-- WRITTEN TASK --
Answer these from the IR35 text:
1. What rate is given for secondary Class 1 employers National Insurance contributions?
2. Roughly what share of the perceived tax due consists of employment taxes?
3. What is the name of the premium that most contractors charge?

-- TEXT PROVIDED --
The rushed implementation of the rules in the public sector has resulted in rife non-compliance among hiring organisations, widespread false-employment, increased hiring challenges, and delays and damage to projects.

Rather than risk a repeat on a far greater scale, private sector firms should take advantage of the minor delay to the extension of the rules to ensure that they are well-equipped to manage their responsibilities come April 2020. There is time, but firms need to act now.

How has HMRC justified its Off-Payroll contractor pursuit?

To appreciate the importance of fair and accurate compliance processes, firms need to understand the problems with HMRC’s blinkered view of self-employment and IR35, and how it impacts contractors. This can be illustrated using the example of two contractors:

Contractor A operates outside of IR35, but HMRC considers the contractor to be caught by IR35. For the hirer, the fee paid to contractor A is comparable to the employment costs of engaging a permanent equivalent.

Contractor B operates outside of IR35, but HMRC also believes that they are within scope of the legislation. Contractor B commands considerably higher fees than their permanent counterpart would earn in salary.

HMRC attempts to justify its pursuit of contractors using the concept of a ‘payment wedge’. This is described in a recent report by the Organisation for Economic Cooperation and Development (OECD) as: ‘the net amount that government receives as a result of taxing the employee’s labour income, inclusive of social contributions’.

In simple terms, the 'payment wedge' is referring to the total amount of taxes extracted from the gross cost of hiring an employee. This is their salary plus secondary Class 1 employers National Insurance contributions (13.8%) and the Apprenticeship Levy (0.5%). The two taxes paid by the employer when hiring an employee are referred to in law as the "employment taxes." Further taxes of employee's National Insurance and Income Tax is deducted from the salary. The sum of all those taxes is the "payment wedge".

When justifying IR35, HMRC applies this concept to hypothetical contractor A, arguing that the Off-Payroll rules are intended to catch thousands of workers like contractor A who it believes are essentially "deemed employees". This, it claims, results in a significantly diminished payment wedge.

Why HMRC’s Off-Payroll campaign is misguided

There are several problems with the taxman’s pursuit of this shortfall. The first is that, while HMRC scapegoats contractors as the tax avoiders, the bulk of the perceived tax due – roughly 84% - consists of employment taxes - the ones paid by employers on top of the workers salary. The new Off-Payroll rules (Chapter 10 of ITEPA) now require that these be paid by the fee-payer, not the contractor - which they were, and still are, in the original IR35 legislation (Chapter 8 of ITEPA).

In truth, contractor A’s arrangement is rare. The majority of contractors, such as contractor B, charge a ‘freelancer premium’. This is dictated by market forces, and exists to compensate the contractor for the risk that they are taking by working on a contingent basis.

If contractor B moves into a permanent role, the freelancer premium ceases to exist, meaning less tax is generated for HMRC. However, the taxman’s refusal to acknowledge the freelancer premium has resulted in a skewed perception of the supposed tax shortfall resulting from self-employment.

-- AVAILABLE DATA --
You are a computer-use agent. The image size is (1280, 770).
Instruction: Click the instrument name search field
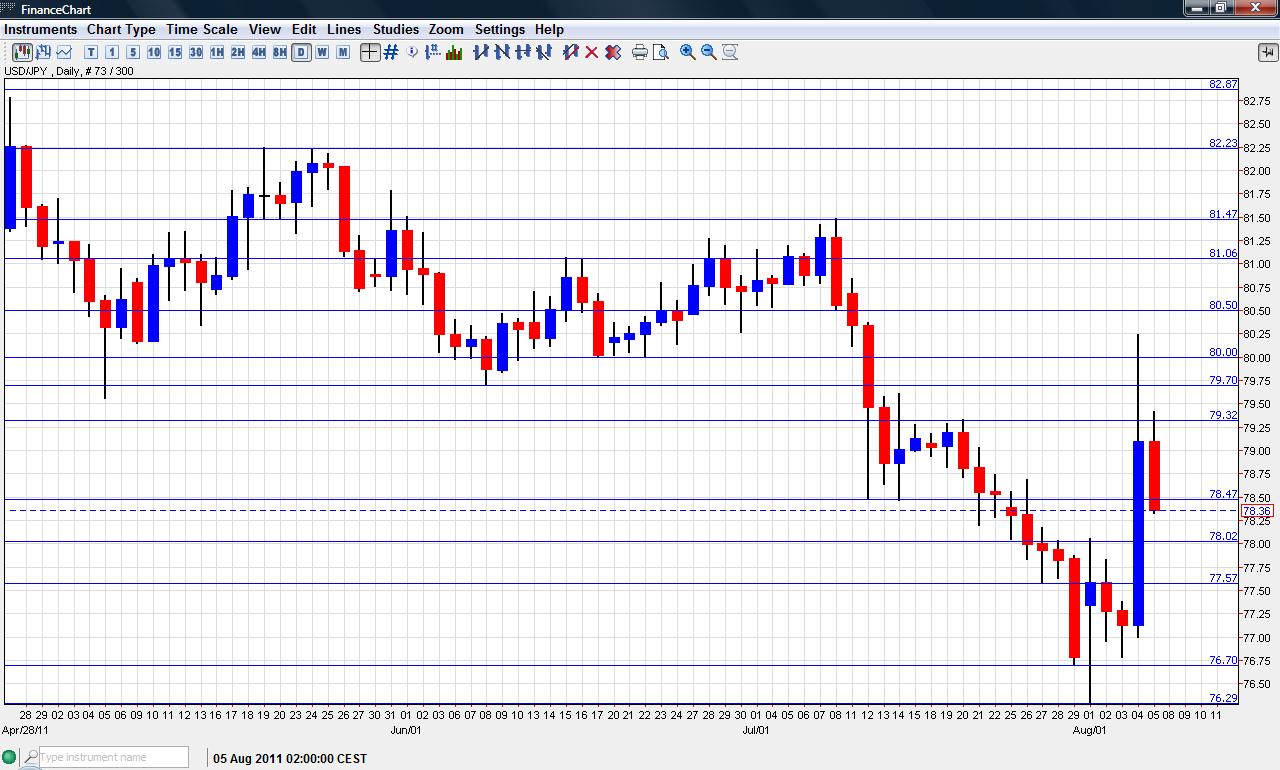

-- WORKED ANSWER --
1. 13.8%
2. Roughly 84%
3. The freelancer premium